### What to produce
Copy out each line below containing "left".

(Stored items)
::::::::

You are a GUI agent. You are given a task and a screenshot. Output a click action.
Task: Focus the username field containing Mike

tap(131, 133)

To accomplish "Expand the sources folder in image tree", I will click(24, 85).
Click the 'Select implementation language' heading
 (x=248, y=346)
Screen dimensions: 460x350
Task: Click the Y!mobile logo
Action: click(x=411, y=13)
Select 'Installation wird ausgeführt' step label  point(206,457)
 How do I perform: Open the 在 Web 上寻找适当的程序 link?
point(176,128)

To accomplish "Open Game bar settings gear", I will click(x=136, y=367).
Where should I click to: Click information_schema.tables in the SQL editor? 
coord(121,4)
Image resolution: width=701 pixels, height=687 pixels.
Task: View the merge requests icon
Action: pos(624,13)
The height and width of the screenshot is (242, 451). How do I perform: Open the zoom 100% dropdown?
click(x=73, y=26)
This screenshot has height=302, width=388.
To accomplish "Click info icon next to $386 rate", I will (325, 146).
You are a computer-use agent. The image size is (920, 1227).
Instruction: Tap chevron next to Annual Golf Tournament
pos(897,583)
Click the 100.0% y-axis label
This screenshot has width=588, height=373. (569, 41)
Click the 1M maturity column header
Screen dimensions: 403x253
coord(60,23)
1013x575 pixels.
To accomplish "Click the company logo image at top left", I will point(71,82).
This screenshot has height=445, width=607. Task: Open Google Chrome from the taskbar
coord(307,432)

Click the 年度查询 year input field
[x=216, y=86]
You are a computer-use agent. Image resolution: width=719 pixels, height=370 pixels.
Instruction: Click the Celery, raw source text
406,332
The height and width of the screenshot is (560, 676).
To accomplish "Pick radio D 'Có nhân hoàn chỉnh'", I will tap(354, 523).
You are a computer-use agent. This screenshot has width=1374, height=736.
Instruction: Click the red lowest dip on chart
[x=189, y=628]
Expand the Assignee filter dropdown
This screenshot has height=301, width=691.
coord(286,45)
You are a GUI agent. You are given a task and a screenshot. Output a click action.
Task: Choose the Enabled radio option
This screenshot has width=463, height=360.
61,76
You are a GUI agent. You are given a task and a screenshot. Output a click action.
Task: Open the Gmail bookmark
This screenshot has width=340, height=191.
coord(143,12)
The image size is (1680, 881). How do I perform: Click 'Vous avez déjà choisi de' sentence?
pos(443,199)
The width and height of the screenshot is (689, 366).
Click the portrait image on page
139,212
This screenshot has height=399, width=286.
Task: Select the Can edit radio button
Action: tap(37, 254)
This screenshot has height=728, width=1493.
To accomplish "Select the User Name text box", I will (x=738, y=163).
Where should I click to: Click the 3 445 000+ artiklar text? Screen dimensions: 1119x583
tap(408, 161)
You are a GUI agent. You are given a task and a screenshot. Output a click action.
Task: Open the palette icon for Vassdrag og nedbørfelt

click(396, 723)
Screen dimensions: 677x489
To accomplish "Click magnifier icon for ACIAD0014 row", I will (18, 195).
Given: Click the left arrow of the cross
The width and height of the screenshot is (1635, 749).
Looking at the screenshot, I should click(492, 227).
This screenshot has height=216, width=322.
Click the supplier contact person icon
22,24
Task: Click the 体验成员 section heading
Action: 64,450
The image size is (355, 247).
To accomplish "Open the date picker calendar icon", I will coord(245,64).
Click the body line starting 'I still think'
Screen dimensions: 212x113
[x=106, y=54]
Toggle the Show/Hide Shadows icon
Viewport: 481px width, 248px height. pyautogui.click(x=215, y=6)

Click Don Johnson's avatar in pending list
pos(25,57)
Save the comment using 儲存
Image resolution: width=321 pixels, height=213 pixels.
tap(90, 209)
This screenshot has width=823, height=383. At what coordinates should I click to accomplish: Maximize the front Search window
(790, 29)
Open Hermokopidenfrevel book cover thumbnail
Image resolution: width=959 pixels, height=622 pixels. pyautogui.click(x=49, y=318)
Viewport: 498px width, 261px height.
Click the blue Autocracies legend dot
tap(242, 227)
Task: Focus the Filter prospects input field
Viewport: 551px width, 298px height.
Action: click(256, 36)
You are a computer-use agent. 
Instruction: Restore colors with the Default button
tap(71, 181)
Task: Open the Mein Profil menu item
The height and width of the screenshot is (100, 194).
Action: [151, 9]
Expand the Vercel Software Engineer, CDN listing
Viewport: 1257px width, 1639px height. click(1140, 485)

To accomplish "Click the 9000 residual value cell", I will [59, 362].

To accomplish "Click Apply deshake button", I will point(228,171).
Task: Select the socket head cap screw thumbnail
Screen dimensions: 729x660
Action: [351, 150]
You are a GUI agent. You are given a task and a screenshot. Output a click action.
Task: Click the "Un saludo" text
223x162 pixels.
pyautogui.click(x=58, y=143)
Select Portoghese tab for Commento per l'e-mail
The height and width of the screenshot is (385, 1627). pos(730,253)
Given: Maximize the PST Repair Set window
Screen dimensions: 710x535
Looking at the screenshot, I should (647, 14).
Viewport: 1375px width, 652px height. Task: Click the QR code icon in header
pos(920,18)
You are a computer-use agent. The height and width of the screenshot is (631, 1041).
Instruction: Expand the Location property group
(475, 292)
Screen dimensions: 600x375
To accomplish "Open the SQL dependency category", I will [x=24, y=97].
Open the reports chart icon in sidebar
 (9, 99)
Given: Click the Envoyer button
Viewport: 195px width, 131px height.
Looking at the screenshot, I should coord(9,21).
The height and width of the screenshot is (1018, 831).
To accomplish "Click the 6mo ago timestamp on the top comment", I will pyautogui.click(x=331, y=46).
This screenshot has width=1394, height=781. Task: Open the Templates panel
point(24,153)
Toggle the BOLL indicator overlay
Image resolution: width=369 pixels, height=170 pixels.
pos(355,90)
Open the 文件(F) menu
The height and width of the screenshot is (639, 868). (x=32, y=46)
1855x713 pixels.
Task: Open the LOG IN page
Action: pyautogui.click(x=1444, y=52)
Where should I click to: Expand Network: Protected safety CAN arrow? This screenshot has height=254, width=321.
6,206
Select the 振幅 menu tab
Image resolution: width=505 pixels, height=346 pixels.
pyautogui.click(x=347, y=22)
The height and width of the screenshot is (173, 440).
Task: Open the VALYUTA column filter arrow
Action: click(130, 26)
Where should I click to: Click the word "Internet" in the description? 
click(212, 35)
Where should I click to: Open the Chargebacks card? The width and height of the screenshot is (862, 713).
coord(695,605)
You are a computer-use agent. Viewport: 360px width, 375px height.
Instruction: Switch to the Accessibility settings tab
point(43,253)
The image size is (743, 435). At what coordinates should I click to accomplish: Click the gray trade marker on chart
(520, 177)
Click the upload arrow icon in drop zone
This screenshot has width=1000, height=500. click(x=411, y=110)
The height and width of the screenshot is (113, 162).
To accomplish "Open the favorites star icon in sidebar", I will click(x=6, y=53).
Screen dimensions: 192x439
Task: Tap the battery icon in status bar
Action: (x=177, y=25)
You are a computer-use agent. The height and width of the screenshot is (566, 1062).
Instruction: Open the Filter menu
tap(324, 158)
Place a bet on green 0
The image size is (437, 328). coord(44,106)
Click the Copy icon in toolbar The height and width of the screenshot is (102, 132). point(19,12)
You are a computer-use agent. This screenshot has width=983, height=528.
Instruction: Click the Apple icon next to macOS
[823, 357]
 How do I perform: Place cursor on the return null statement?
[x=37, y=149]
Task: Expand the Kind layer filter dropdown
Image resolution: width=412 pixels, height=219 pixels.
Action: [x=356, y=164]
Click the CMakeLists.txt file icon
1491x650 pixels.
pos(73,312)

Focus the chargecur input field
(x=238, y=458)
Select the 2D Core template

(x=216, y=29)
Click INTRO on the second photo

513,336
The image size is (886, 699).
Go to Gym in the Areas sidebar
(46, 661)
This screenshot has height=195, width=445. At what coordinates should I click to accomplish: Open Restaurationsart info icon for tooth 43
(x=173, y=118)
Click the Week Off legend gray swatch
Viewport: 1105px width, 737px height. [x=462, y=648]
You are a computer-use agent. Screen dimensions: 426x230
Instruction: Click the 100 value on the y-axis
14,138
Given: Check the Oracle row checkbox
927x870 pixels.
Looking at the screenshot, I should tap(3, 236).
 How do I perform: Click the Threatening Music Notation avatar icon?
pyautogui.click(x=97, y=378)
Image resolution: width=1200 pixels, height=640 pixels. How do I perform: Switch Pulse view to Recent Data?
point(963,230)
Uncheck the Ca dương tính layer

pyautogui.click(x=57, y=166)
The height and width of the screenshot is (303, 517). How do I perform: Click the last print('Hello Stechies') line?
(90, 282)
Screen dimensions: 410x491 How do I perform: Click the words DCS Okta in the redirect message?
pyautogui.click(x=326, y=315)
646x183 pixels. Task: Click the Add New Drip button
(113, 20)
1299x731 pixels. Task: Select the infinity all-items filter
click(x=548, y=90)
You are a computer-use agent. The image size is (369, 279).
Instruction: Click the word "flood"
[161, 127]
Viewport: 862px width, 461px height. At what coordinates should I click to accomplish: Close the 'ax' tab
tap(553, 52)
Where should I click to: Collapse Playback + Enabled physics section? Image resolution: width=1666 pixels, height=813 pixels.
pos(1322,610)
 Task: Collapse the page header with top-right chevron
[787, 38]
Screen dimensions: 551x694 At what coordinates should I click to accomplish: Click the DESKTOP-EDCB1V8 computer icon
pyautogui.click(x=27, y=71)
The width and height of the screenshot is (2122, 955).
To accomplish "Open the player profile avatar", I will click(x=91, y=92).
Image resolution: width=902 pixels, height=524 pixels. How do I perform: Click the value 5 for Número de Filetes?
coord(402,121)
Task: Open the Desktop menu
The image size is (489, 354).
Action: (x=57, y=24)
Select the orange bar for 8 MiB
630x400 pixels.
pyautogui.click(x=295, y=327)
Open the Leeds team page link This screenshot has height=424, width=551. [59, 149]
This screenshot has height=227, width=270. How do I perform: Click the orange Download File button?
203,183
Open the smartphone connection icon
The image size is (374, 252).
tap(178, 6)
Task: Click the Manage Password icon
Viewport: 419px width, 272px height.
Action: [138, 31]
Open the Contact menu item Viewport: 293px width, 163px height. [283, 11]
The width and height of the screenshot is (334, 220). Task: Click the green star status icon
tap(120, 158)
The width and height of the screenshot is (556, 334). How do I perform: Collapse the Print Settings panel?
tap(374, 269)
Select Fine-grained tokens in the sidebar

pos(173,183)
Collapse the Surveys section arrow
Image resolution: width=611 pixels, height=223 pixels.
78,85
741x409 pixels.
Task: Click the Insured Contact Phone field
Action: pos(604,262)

::::::::

### Expected answer
To accomplish "Click the company logo image at top left", I will point(71,82).
Given: Click the left arrow of the cross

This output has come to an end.